__Records excerpted from a collection__.
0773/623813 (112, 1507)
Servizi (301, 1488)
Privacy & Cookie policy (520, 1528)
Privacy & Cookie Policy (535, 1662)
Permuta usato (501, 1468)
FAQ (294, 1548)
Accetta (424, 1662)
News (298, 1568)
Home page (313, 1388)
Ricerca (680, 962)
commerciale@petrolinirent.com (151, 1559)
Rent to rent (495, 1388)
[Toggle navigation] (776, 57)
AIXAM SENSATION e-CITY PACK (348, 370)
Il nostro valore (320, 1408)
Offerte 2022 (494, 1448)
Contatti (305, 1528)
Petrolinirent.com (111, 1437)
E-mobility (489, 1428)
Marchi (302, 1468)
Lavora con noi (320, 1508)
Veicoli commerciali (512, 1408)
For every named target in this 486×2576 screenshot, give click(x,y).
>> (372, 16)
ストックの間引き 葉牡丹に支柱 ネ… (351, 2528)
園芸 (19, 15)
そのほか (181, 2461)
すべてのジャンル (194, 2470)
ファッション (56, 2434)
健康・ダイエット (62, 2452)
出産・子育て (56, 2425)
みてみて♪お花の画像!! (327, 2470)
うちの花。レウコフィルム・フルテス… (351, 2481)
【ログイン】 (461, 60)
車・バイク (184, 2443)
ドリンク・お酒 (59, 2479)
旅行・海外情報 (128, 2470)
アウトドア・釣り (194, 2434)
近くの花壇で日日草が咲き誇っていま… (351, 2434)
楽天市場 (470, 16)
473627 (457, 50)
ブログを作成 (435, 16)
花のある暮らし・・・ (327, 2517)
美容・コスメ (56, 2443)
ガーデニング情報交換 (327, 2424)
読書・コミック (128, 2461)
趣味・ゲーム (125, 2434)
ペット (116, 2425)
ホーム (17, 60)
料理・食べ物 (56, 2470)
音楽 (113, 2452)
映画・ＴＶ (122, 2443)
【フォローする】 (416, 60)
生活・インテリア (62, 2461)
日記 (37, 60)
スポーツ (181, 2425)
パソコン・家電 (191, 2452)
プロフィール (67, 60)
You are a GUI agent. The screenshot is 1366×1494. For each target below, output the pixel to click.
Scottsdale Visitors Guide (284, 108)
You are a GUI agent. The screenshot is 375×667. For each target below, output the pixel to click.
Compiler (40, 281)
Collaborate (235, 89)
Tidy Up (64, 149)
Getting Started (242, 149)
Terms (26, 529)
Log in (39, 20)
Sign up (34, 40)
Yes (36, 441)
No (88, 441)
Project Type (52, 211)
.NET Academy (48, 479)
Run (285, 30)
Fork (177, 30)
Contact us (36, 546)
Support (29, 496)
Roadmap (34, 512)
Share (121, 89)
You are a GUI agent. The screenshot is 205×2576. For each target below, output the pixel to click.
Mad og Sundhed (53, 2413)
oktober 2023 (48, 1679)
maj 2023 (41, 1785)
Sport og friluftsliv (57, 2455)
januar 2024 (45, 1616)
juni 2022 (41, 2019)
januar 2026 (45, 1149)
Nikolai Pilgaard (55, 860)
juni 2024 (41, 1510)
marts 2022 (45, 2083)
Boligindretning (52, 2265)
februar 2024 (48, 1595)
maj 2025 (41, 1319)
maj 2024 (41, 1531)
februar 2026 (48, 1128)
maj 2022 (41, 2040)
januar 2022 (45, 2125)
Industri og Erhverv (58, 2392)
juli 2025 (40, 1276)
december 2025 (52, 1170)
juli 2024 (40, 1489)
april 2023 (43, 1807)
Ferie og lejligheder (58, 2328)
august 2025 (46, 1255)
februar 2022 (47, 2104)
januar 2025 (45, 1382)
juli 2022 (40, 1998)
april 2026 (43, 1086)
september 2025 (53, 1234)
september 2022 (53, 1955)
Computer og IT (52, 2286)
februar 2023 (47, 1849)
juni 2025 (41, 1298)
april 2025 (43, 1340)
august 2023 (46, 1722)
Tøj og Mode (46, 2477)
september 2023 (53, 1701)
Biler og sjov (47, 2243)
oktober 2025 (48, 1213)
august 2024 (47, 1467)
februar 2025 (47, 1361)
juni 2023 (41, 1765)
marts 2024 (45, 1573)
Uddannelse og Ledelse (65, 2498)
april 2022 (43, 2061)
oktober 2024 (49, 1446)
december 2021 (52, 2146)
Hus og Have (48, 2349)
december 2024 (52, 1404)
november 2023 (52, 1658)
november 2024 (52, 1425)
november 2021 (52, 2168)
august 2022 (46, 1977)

__TASK TO CARRY OUT__.
Search the entries for the word "pixel". Copy every line where it occurs.

__THE ANSWER__.
You are a GUI agent. The screenshot is 1366×1494. For each target below, output the pixel to click.
You are a GUI agent. The screenshot is 375×667. For each target below, output the pixel to click.
You are a GUI agent. The screenshot is 205×2576. For each target below, output the pixel to click.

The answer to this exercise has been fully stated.